— Activity —
One figure is wanted here: how many lines in the entries hold the word "smiley".

— Records supplied —
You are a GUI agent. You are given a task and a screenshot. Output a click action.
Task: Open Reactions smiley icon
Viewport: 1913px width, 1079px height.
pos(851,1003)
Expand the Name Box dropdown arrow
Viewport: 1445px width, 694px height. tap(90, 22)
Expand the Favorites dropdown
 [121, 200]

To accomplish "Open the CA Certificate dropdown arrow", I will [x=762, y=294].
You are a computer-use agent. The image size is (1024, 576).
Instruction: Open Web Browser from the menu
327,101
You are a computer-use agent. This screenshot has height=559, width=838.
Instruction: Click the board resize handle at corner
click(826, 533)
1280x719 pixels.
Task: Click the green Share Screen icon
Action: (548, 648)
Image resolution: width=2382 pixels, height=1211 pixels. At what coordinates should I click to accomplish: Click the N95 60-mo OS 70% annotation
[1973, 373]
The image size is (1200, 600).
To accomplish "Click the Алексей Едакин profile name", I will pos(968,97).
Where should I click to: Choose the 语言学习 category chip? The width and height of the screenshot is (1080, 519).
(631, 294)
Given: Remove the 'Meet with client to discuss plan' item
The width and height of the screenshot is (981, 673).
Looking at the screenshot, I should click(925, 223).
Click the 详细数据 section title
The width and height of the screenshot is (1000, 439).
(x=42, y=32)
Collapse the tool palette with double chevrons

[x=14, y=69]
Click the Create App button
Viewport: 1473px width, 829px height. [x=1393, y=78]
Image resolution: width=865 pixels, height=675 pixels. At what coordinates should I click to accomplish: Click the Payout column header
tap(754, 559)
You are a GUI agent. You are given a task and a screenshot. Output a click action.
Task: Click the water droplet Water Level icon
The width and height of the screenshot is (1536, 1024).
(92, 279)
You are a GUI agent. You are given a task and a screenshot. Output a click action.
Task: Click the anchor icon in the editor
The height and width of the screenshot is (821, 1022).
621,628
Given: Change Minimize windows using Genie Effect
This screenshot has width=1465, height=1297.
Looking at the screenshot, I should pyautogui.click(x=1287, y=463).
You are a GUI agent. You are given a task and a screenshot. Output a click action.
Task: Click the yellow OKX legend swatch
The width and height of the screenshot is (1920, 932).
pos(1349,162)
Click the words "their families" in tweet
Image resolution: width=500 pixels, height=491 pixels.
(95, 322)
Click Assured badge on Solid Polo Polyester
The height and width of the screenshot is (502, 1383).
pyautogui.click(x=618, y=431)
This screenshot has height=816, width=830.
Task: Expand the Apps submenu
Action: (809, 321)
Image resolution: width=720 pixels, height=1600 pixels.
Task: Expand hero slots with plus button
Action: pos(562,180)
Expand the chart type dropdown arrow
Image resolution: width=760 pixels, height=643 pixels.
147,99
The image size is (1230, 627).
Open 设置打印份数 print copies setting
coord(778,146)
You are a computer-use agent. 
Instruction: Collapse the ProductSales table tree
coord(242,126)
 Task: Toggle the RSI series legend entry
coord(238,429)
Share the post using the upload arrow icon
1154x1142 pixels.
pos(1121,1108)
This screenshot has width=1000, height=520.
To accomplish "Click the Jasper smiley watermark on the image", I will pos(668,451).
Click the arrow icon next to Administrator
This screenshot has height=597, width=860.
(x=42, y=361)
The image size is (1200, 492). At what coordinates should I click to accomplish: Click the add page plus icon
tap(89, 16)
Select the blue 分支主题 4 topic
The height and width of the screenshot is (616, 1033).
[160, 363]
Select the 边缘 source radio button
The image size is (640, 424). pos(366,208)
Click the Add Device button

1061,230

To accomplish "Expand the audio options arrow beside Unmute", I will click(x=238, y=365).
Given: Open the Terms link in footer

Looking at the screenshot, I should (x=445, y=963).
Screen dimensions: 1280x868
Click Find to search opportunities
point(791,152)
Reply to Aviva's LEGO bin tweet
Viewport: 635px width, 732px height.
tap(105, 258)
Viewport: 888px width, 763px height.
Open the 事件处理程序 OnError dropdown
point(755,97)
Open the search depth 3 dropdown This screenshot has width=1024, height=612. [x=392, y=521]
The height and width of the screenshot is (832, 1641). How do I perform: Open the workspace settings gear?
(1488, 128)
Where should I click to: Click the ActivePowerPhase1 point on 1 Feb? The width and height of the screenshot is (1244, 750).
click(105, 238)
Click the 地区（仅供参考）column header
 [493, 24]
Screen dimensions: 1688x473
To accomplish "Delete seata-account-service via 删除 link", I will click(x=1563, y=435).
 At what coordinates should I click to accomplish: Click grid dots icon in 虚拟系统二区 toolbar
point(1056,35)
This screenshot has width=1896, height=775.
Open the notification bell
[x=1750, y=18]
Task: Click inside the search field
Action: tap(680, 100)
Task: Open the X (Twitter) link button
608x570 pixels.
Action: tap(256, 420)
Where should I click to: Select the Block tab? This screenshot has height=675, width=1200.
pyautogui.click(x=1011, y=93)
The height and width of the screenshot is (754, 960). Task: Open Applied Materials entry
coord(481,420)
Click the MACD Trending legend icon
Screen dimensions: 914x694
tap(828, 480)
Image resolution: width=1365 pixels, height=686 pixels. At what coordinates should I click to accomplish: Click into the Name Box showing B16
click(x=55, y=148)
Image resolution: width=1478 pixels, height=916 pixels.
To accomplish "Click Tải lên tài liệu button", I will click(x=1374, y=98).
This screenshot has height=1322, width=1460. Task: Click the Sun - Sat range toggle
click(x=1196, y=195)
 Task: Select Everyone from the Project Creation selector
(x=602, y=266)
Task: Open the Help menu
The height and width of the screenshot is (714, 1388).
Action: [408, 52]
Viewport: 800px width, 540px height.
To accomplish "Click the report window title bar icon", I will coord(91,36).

— Output for this task —
2